Wednesday, October 19, 2005

Violence and mr Thompson

Okay, so, everyone else has voiced their opinion on Jack Thompson and after the recent change in tone in the whole discussion I feel that I should voice mine aswell. It's impossible to comment on what Thompson does before taking a stand regarding the games industry and its content on a whole. Therefore that's just what I'm going to address first.

Violent games exist, and today they're obviously more convincing than ever in conveying that violence. You can actually craft a world and characters that make a gut wrenching scene do just that - wrench your, um, gut. That's not to say it's entirely believable, but it's sufficient for the message and the idea to come through in a striking way. The fidelity of sound and images we experience today, and even more so this coming generation, makes it possible for the creative vision to translate almost entirely intact from idea to fully realised games. This places a greater responsibility with the game maker in making the distinction whether the content serves a purpose or not. That said, considering how many companies there are that make games and how many games there are, there are surprisingly few that actually push any kind of provocative content. The ones that do however are often horror themed games that use those violent or upsetting images to their effect like a film does. The exception is, of course, the often talked about Postal 2 which serves little purpose besides being perfectly justifiable ammo for guys like Jack B. Thompson.


Postal 2 - sets our side back about one hundred points.

Scary stuff isn't the same as violence of course. Disturbing images don't make criminals out of kids, but I still think it's an important point to make, that those games use their artistic freedom to present those images in order to convey a certain sensation. I think it's important also to clarify that while the discussion regarding violence in games have been around for a long time, it's only recently that it's getting this kind of attention - why? I'm fairly certain it's because games have been brought out in the mainstream in the last 10 years but also because the violence can be rendered so convincingly now.

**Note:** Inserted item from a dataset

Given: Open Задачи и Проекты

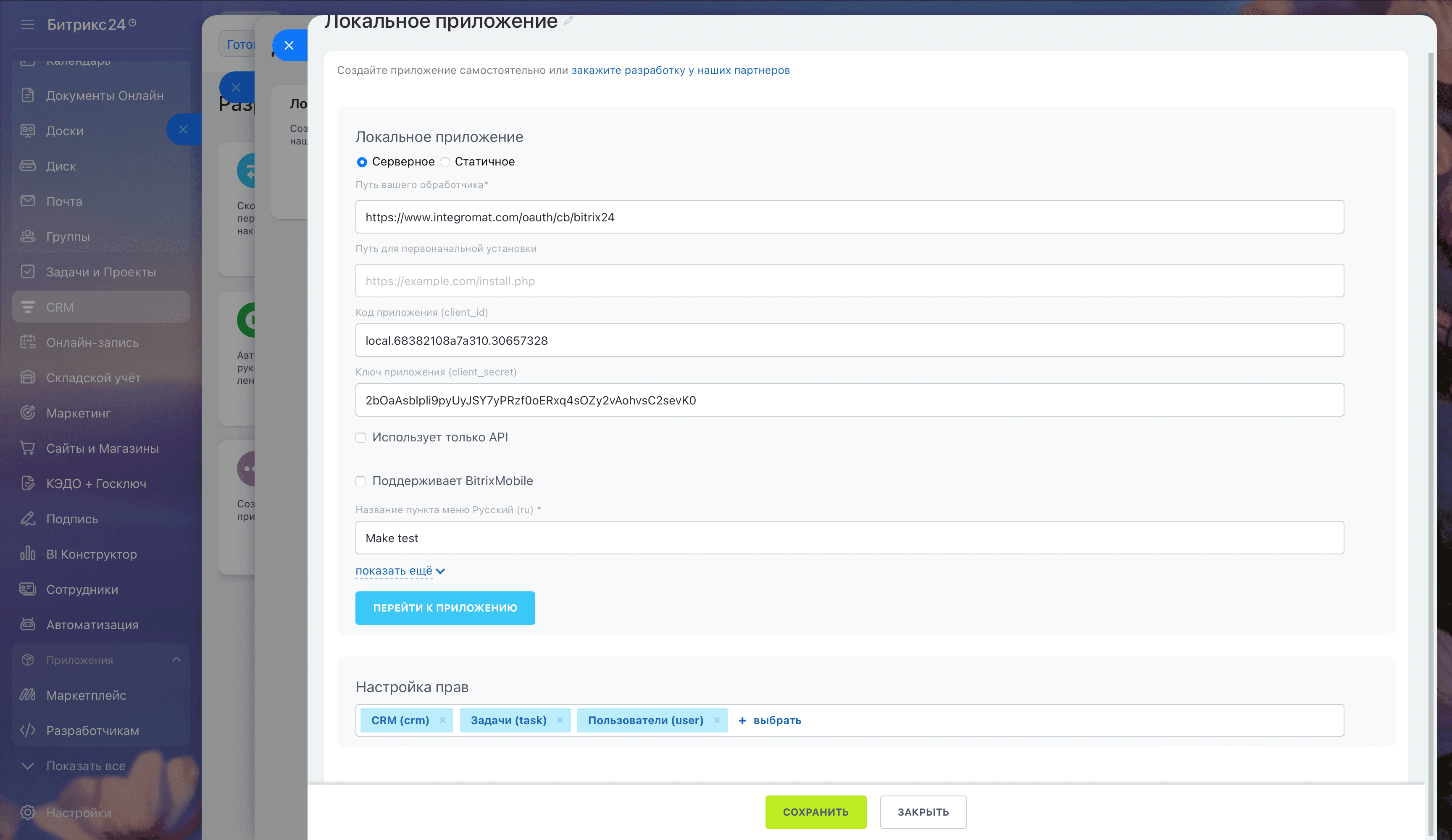Looking at the screenshot, I should pos(101,271).
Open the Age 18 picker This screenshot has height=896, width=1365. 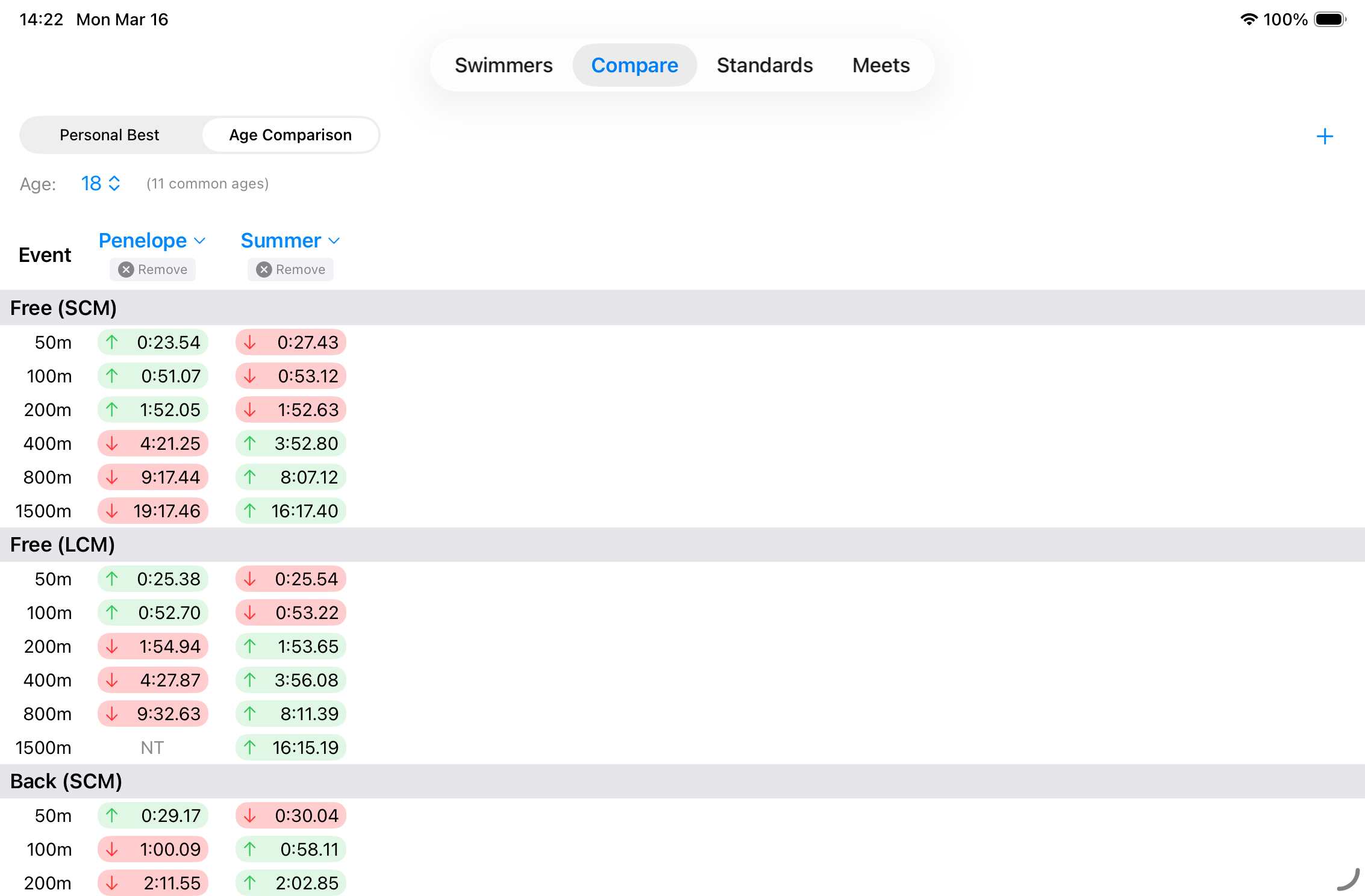tap(101, 184)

Even then there are a number of different ways to use violence for effect, and like anything anyone says or does artistically it must always be judged in the context it was presented. Turtles do little besides fighting all day long, and sure enough there are people who claim that Turtles will make ninja killers out of children but it still airs alongside everything else on saturday mornings when kids (yes, REAL kids) are watching. Two wrongs do not make a right, certainly, but I think we can agree that Turtles are pretty harmless. I'm sure even good mr Thompson agrees. It is in a sense violence, but its context and the spirit in which it's presented makes it less provocative.

Monty Python did a sketch in which a knight gets his limbs cut off and blood sprays everywhere. Does that upset people? Some perhaps, but again, the context takes the effect out of it for most of us. Lastly, Pulp Fiction is one of the most celebrated films of the 90s and by many considered one of the best films ever, period. It contains some very graphic scenes of violence, but its context.... Okay you're probably fed up with me going on about context.

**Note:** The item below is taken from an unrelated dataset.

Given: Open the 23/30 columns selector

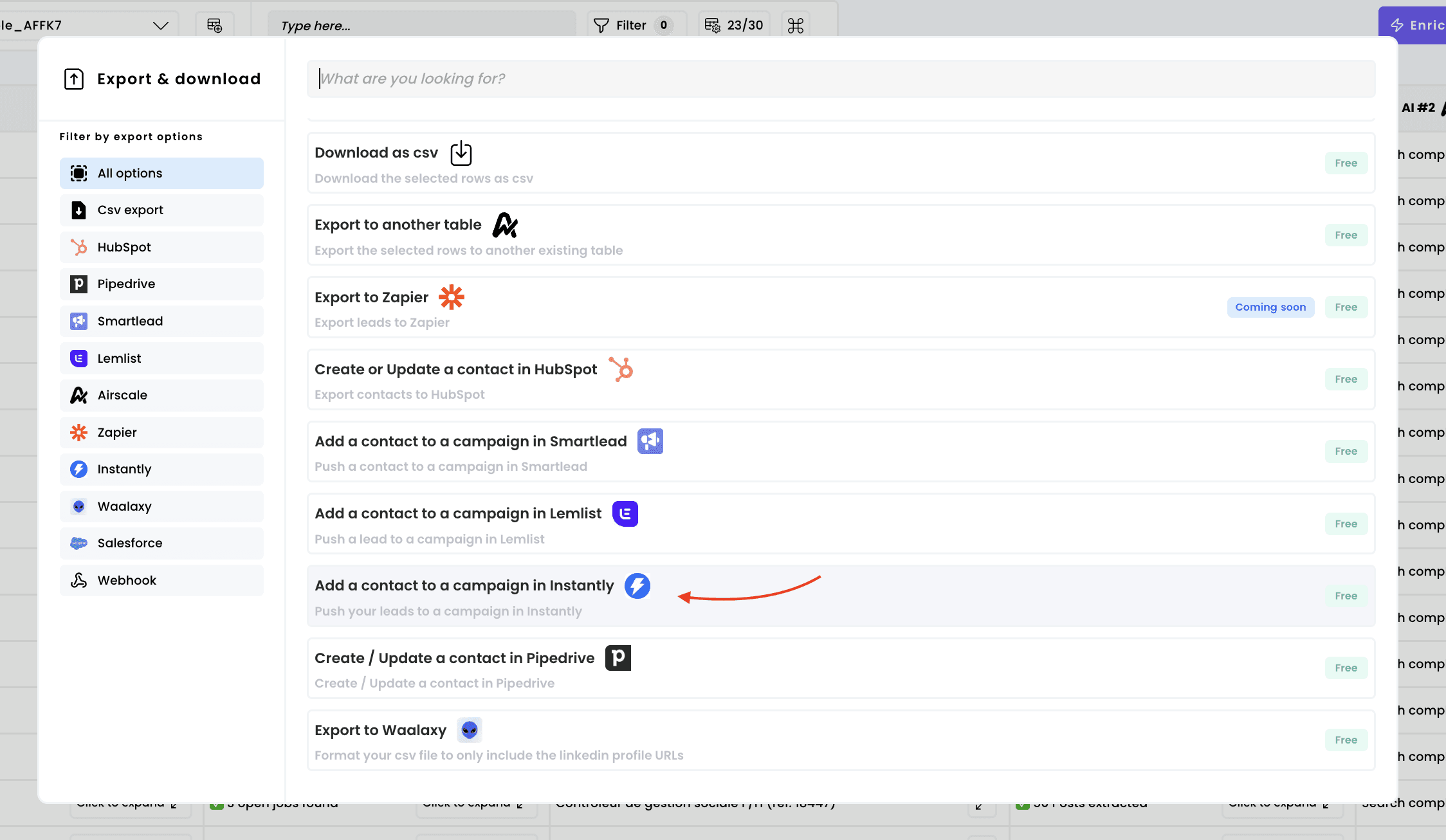Looking at the screenshot, I should click(734, 25).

My point is; why isn't GTA viewed exactly the same way as Pulp Fiction? It's clearly a fruit on the very same tree, but despite that it's taking enormous amounts of flak. Why!? Let me tell you why: I'm willing to bet my own set of testicles that the ones who are upset by GTA still view gaming as something kids do, and the console itself as a toy. It isn't. GTA was never meant for 15 year olds, that is fact. According to studies conducted by the Entertainment Software Association the largest group of gamers today are 18 years old or older, so why then is it so surprising that the content in games these days reflect that? If the problem is kids getting their hands on those games you're looking at two problems; parents don't give two shits about what their kids are playing or the kids simply download the latest GTA off the net.

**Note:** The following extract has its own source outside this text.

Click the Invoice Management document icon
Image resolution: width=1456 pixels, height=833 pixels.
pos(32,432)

Piracy and bad parenting; hardly the fault of the games themselves.

Do I believe that a violent game makes murderers out of kids? I think games, just like any other medium, have a big impact on kids in deciding what's "cool" and what's "brave" and I believe that concepts like heroism and ideals like that are definitely affected. Is it a deciding factor? No, I don't think it is. Is it a worrying trend that some kids run around thinking it's cool to steal cars and shoot cops? Yes it is. I don't think you can blame that entirely on games though, I think that's a result of our general culture. It's hardly a new concept that crime is "cool" either. Bad boyisms have always been around. Idiots have always been around. This paragraph is entirely rethorical though of course, since kids aren't meant to play GTA in the first place.

So there you have it, basically. My stance on the video game industry and its violent games.

Now, finally, my opinion regarding Jack Thompson:

I think he's a complete and utter twat. Not because of his original sentiment that kids shouldn't play games like Postal and GTA, but certainly because of every single step in his efforts to enforce it. Also, his actual knowledge regarding the games seems severely lacking. You'd think a guy who makes a fuss on this extreme level would at least sit down and play the games properly, not just read up on them. (on IGN of all places!) Calling GTA a cop killer simulator and implying that someone actually used it for practicing killing cops (must be the PC version then, or else he's got a surprise coming if he thinks real guns auto-lock on everything but the guy he's trying to shoot.) is nothing short of retarded and it's really just more evidence he has no clue whatsoever about the actual goal in the game.


Unusually blatant and stupid from the otherwise witty and brilliant Penny Arcade.

Wrapping this enormous post up, I want to stress that I don't think people should brush off the entire problem at hand. There is an issue of kids and teens playing games meant for a mature audience, and if we can come up with a solution instead of just yelling and laughing at Jack Thompson then that would be awesome. Come on people, we can do both.